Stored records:
* * * * *

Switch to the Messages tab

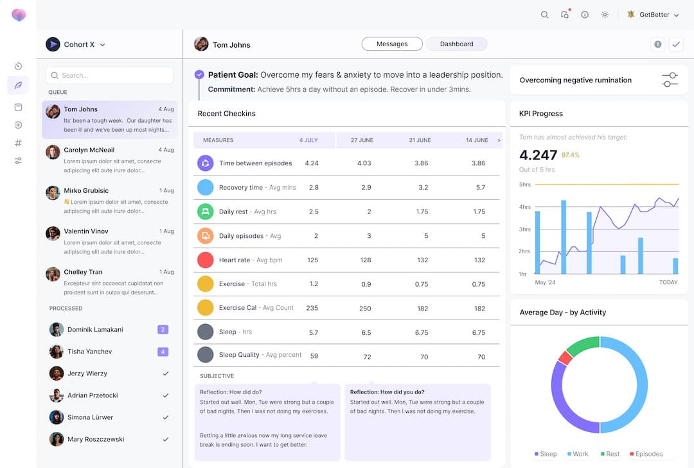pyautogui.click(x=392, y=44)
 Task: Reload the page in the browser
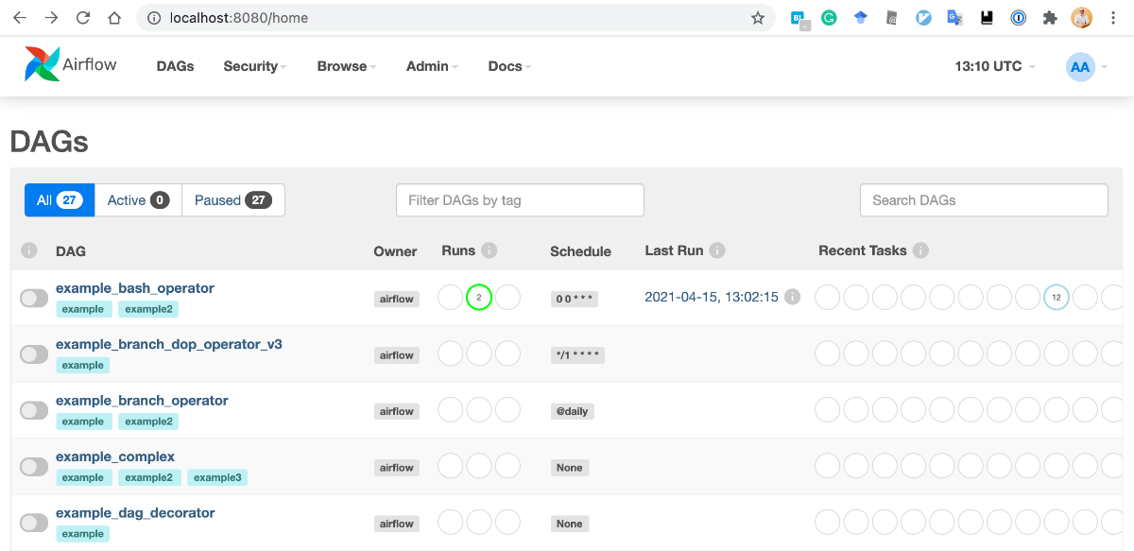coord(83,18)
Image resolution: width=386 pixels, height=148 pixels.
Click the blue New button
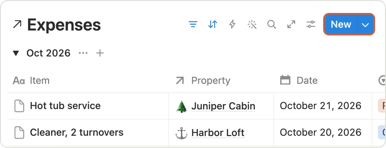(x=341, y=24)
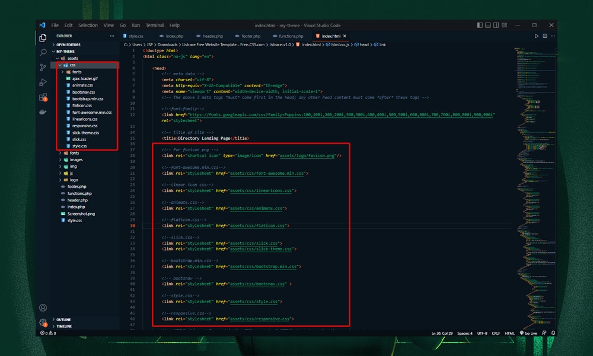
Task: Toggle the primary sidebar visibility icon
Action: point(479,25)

* * * * *

What this task involves
The task calls for every line of the data to be returned exactly, without pictures.

Reply
Switch to the Messages tab

pyautogui.click(x=392, y=44)
 Task: Reload the page in the browser
coord(83,18)
Image resolution: width=386 pixels, height=148 pixels.
Click the blue New button
(x=341, y=24)
Task: Toggle the primary sidebar visibility icon
Action: point(479,25)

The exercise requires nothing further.